[Opening EXTRACTED RECORDS section]
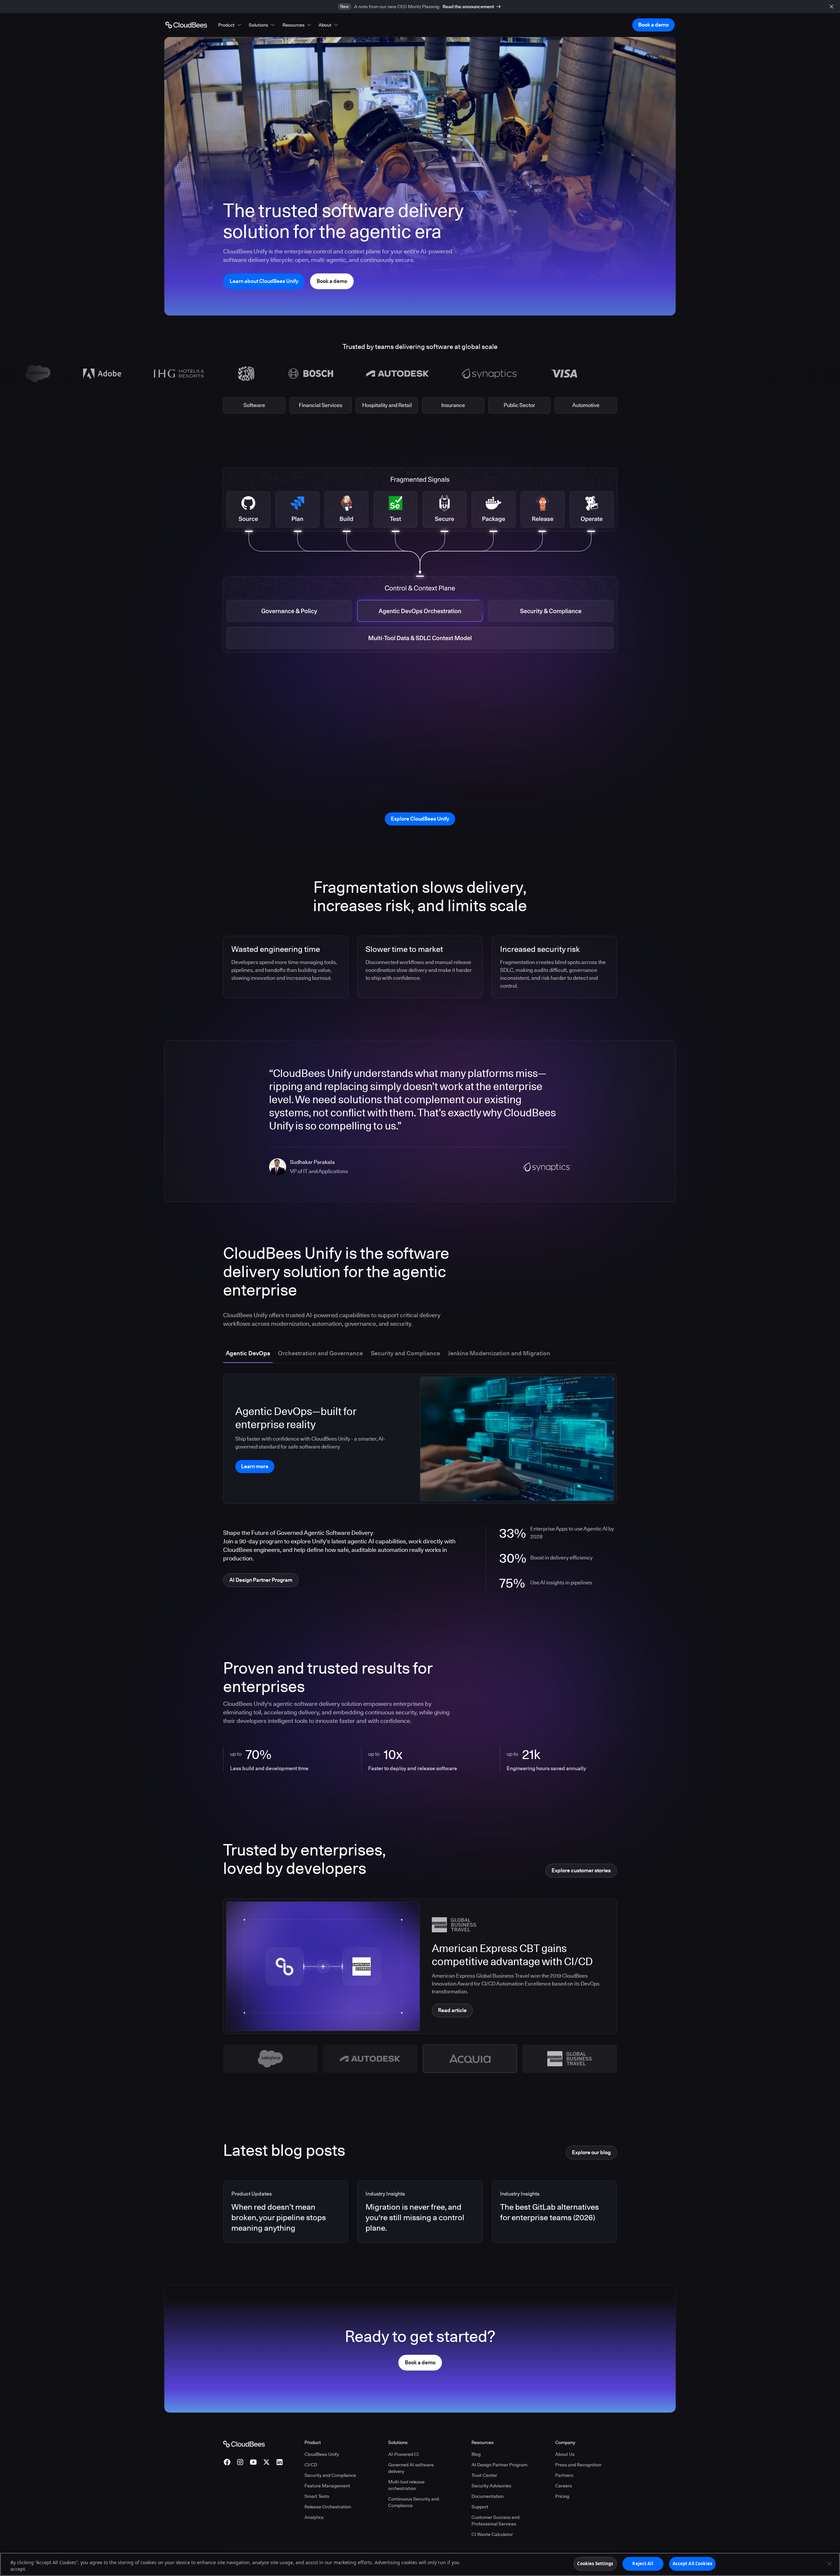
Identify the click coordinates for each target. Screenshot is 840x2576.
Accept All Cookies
[Closing EXTRACTED RECORDS section]
[Opening EXTRACTED RECORDS section]
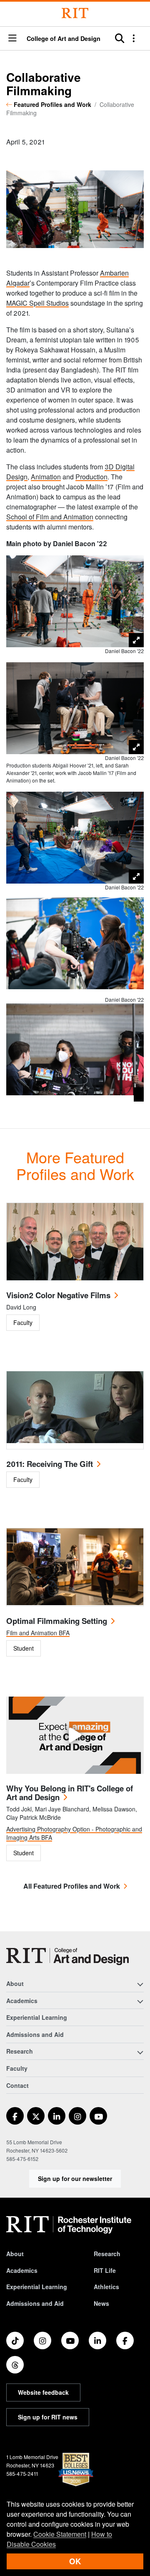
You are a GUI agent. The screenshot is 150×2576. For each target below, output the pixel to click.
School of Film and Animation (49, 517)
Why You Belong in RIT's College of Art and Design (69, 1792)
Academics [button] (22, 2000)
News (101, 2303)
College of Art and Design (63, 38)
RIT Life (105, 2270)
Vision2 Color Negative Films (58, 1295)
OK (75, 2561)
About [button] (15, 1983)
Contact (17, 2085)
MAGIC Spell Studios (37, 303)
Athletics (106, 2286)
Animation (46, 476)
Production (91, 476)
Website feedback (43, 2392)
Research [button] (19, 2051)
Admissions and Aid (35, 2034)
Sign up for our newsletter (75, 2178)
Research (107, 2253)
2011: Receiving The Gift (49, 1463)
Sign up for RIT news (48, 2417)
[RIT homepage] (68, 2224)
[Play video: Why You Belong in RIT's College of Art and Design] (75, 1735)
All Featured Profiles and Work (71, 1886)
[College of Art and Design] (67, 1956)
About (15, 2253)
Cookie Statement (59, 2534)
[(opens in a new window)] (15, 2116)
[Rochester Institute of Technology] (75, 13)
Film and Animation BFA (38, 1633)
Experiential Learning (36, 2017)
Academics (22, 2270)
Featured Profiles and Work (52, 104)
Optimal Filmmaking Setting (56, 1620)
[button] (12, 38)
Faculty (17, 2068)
[Closing EXTRACTED RECORDS section]
◆ TASK OBJECTIVE
Where a line of the entries above holds the word "each", return that line.

◆ RESPONSE TO THE EXERCISE
Identify the click coordinates for each target. Screenshot is 840x2576.
You are a GUI agent. The screenshot is 150×2576. For each target below, output the pixel to click.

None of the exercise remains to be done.